Young bankers are in great demand with investment banks in the USA and Germany. 
This is also reflected in the starting salary. Some of the big money houses have now increased this. 
Analysts can expect up to 85,000 euros in the first year after graduation. This also increases the gap to the salaries of graduates in other areas, as the "Handelsblatt" reports.

At the US bank Morgan Stanley, the starting salary was increased by almost 15,000 US dollars to the equivalent of 85,000 euros this month, as reported by Bloomberg News. In the second year even 90,000 euros beckon, it is said. German employees should also benefit from the salary increase. The news agency also reports that JP Morgan Chase and Citigroup are also raising their entry-level salaries. However, the banks did not publicly disclose the pay increases.

A salary of 85,000 euros in the first year after graduation is an above-average amount of money for university graduates. According to a study by the job broker Stepstone, the average starting salary in Germany after graduation is 45,000 euros.

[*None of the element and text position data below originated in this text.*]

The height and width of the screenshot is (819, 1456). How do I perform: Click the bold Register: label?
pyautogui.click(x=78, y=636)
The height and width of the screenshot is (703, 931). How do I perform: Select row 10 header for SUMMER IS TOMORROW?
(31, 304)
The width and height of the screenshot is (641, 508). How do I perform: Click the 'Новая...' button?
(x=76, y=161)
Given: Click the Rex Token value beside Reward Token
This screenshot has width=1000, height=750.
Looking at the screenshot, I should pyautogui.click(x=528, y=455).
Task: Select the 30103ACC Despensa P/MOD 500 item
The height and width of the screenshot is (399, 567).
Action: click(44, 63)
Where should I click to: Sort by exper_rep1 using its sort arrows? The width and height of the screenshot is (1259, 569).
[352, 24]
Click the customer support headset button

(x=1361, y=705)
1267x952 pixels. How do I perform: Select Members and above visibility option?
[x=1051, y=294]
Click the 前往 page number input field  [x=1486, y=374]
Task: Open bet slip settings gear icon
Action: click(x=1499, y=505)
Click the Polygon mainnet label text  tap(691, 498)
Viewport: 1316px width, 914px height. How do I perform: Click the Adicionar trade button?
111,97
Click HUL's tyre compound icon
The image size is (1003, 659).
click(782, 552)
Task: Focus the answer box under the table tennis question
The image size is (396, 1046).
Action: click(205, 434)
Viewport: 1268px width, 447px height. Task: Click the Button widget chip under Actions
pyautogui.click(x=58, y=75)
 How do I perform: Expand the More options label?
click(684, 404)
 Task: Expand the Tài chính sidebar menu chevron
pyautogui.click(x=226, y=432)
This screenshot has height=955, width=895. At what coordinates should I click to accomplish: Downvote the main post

Bankers report high stress on the job
The salary increases, however, did not come out of the blue. The workload is repeatedly criticized in the industry. Many bankers report heavy workloads. In March, an informal survey of 13 investment analysts - all freshmen at Goldman Sachs - made the rounds on social media. The junior investment bankers stated that they had worked an average of 98 hours a week since the beginning of 2021 and described the working conditions as "inhuman". They painted a relentless picture of burnout, lack of sleep and dwindling mental and physical health. "The math is simple, there are 4 hours a day left for eating, sleeping and hygiene," said one analyst. That had reignited the discussion about working conditions in the industry.

In contrast to the international investment banks, the German Landesbanken are currently not yet influenced by the trend. A spokesman for the Landesbank Baden-Württemberg (LBBW) said that the Landesbanken are based on collective bargaining developments and market wages. The Hypo-Vereinsbank also sees no reason to change the salary model at the moment, reports the "Handelsblatt".